Architecture

This section of the document describes the values of the TezEdge node's architecture.

Security and reliability

The TezEdge node must constitute a security and reliable system as it provides an essential service to the global community of Tezos stakeholders.

Since there are significant finances at stake, security is paramount to our interests. We primarily seek to minimize the node’s vulnerability, specifically, to prevent malicious parties from exploiting errors to hack the system, e.g. validate false transactions.

As the TezEdge node provides an essential service for Tezos stakeholders, our secondary objective is to maintain the service and continue providing it even if the node runs into problems. However, the provision of service should never be prioritized over the node’s security.

Dealing with errors

Increasing the complexity of software will always increase the likelihood of an error occurring. This holds true not just for coding, but also in a general sense—complex systems have a great number of moving parts, many of which also need communicate with one another. A fault in any part, or in the connection between them, may cause an error. If such an error is not contained, it may spread and lead to a system-wide failure.

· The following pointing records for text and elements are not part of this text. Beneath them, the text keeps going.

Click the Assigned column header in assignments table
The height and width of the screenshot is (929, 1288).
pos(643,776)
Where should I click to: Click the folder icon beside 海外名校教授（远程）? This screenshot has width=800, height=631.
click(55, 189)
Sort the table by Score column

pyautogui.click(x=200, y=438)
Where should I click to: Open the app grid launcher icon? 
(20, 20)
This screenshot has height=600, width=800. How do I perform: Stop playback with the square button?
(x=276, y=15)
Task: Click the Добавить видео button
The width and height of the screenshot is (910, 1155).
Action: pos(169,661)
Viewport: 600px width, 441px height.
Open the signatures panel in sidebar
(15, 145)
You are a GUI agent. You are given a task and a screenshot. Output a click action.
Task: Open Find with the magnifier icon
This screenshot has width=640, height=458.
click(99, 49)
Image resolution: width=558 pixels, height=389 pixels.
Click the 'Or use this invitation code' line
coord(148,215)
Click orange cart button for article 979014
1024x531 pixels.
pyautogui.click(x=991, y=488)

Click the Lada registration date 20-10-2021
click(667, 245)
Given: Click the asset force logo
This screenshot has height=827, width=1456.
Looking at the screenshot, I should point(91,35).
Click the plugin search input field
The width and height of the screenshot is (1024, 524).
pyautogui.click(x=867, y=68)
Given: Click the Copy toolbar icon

Diligent coding and regular revisions can only get you so far. Even the best software will eventually run into an error. However, the question isn’t whether we can always prevent an error—the innate randomness of the external world makes this impossible. Rather, the question is: what can we do to contain the problem and minimize its effects on the service that is provided?

Fault tolerance

A fault-tolerant system behaves in a reasonable manner in the presence of errors. The advantage of a fault-tolerant system is that the service will continue to be provided even when it runs into a problem.

Fault-tolerance is achieved by establishing a hierarchy of tasks:

  • Upper level tasks maintain the system, without them, the application will not run.
  • Lower level tasks are done to improve performance, which means that even if they are not performed, the system will continue working, although service may be limited.

Undefined behavior

Unlike C and C++, Rust does not allow a program to be run if its code will cause unpredictable actions, also known as undefined behavior. The Rust compiler detects code that causes undefined behavior and prevents the program from being launched.

The only exception to this prevention of undefined behavior happens the code is tagged unsafe. Since the Rust-based TezEdge node communicates with the native OCaml Tezos node, there are areas where we had to use unsafe code to implement FFI calls between Rust and OCaml. To avoid possible memory related errors we are passing all data into FFI functions by value, not by reference. That way, we don’t have to deal with cross FFI lifetimes.

Unwinding

The process by which Rust handles errors is known as unwinding. In case a Rust program runs into an error, it has a tiered set of solutions:

1. Option is used in case there is a reasonable absence of a value or information.

2. Result is used if something goes wrong, but can be reasonably handled.

3. Panic is used if the the problem cannot be reasonably handled.

4. Abort is used if something catastrophic happens and the program must terminate immediately.

This set of solutions is aimed at preventing, handling and containing errors. When errors do happen, Rust will first figure out how serious they are and then apply a solution. This helps maintain the service even in the presence of some errors, but will ultimately abort the program if there is a catastrophic fault.

If an error is detected when trying to achieve a goal, we make an attempt to correct the error. If we cannot correct the error we immediately abort the current task and start performing a simpler task.

Error isolation

Software is almost always written by a team (or teams) of developers. Different developers write different modules, but an error in one module must not affect other modules.

We need to create a layer of separation between modules to prevent the spread of errors. For this, we use the concept of an actor model.

The actor model

The actor model is a conceptual model for software systems. Think of it as a general rulebook for how the system’s components should interact with each other.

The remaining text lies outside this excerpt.